Florida Estate Planning and Probate Law Blog focused on recent case law and planning ideas.

HOW YOU CAN PREPARE FOR YOUR ESTATE PLANNING MEETING




While meeting with an estate planning attorney may not be on your bucket list of items to accomplish during your lifetime or among your New Year’s resolutions, it is not something that you should put off until you are on your death bed. Many individuals are intimidated by the prospect of planning their estate, however, in most cases it is much easier if you come prepared.



A typical Florida estate plan consists of the following important documents: Last Will and Testament; Revocable Trust (for many individuals); Power of Attorney; Health Care Surrogate; Living Will; and Pre-Need Guardian Declaration.
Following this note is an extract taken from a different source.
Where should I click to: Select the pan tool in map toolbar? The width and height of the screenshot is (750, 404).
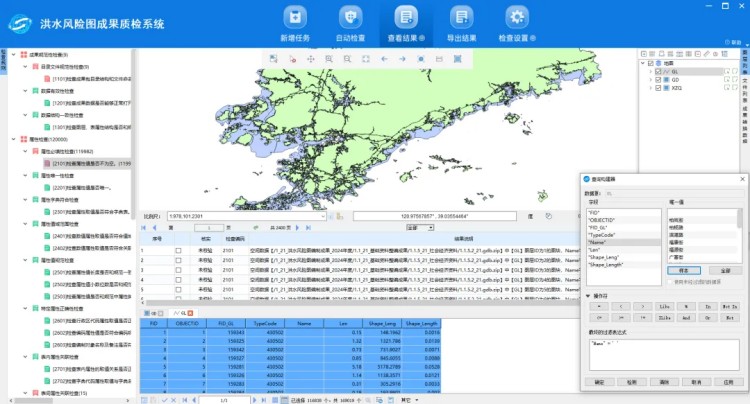click(309, 60)
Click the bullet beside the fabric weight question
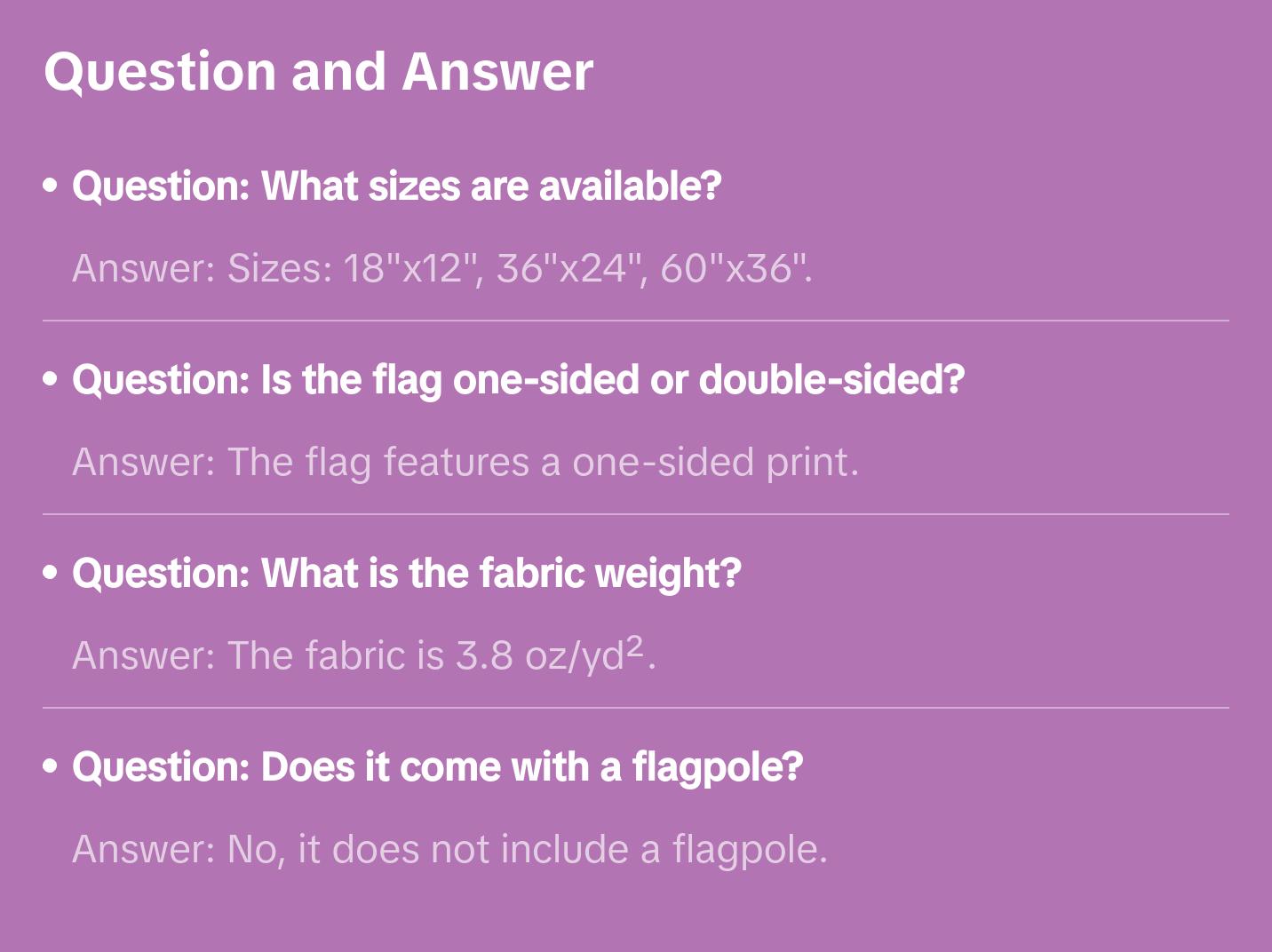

The Revocable Trust (if one is created), Power of Attorney, Health Care Surrogate, Living Will, and Pre-Need Guardian Declaration are all designed to operate during your lifetime and provide guidance in how your personal and financial affairs are handled during your lifetime.  In contrast, the Revocable Trust and Last Will and Testament control how your property is distributed after your death.



When you meet with your estate planning attorney, they will guide you through the various choices and planning options available to you, so that your legal documents reflect your intentions. In order to make your time with your attorney most productive, the following is a list of things that you should discuss and prepare in advance of the meeting:



Create a list of your assets and liabilities. This list should include the value of your home (including mortgage), bank accounts, investment accounts, business interests, personal belongings with value (e.g., artwork or jewelry), insurance policies on your life and retirement accounts. For each asset on the list, include an estimate of its value or current balance, as well as whether you own the asset in your individual name or in joint name with another person, such as your spouse or children. This information will assist your attorney in guiding you through the planning process.



Agents During your Lifetime



Health Care Surrogate: Who will make medical decisions for you if you become incapacitated. The individual you name to serve as your health care surrogate will be empowered to make health care decisions for you, if you are unable to do so. Thought should be given to whom should be appointed for this position, along with a successor to him or her.



Power-of-Attorney: Who will take care of your financial affairs if you become incapacitated. The individual you name to serve as your power of attorney will act as your agent with regard to your financial matters during your lifetime. The power of attorney will become effective immediately after you sign it. Thought should be given to whom should be appointed for this position, along with a successor to him or her.



Living Will: End of Life Decisions. The individual you name to serve as your surrogate will act as your agent with regard to your financial matters during your lifetime. The power of attorney will become effective immediately after you sign it. Thought should be given to whom should be appointed for this position, along with a successor to him or her.



Administration Upon Your Death



Who has the ability and skill to serve as your Personal Representative(s). The individual or professional entity that you select to serve as the Personal Representative of your probate estate will be charged with settling your estate following your death.  Their duties will include collecting your assets, paying debts, expenses and any taxes that may be due and then distributing the remaining estate assets to your beneficiaries. With married couples, each spouse typically names the other to serve as their personal representative.  The next consideration is who or what entity will serve as their successor, if they fail to survive you or are unable to serve. You may name more than one individual to serve in this role, but under Florida law they must either be a family member or resident of the state. Most importantly, it is important that the selected individual(s) or entity are trustworthy.



Who has the ability and skill to serve as your Trustee(s). The individual or professional entity that you select to serve as the trustee of your Trust, upon your death or inability to serve, will be responsible to manage your financial affairs, while you are alive, and settling your financial affairs following your death.  Similar to a Personal Representative, their duties will include collecting your assets, paying debts, expenses and any taxes that may be due and then distributing the remaining estate assets to your beneficiaries. With married couples, both spouse’s typically serve as the trustees, while they are capable. The next consideration is who or what entity will serve as their successor, if they fail to survive or are unable to serve. You may name more than one individual to serve in this role, without any restrictions of family membership or resident of the state. Most importantly, it is important that the selected individual(s) or entity are trustworthy.



Items of Personal Property and to whom they should pass upon your death.  Create a written document which states how you would like to dispose of your personal items (wedding ring, jewelry, automobile(s), baseball card collection, etc.) at your death, even if you do not believe they have any monetary value. Without a separate written statement, your personal items will pass to a surviving spouse or be divided equally among your children or beneficiaries. The itemized list can potentially avoid family disputes over items with sentimental but no monetary value.



Plan for Distribution of your Estate. How, to whom and in what amounts you want your remaining estate assets distributed is the next important decision you will need to consider. Your assets can be distributed to any individual (family member, friend, acquaintance, etc.) or charity you may select. The assets can be distributed outright or over an extended time period (they reach a certain age, until the beneficiary needs or wants funds, etc.). There is no wrong decision as you are free to distribute your assets as you choose.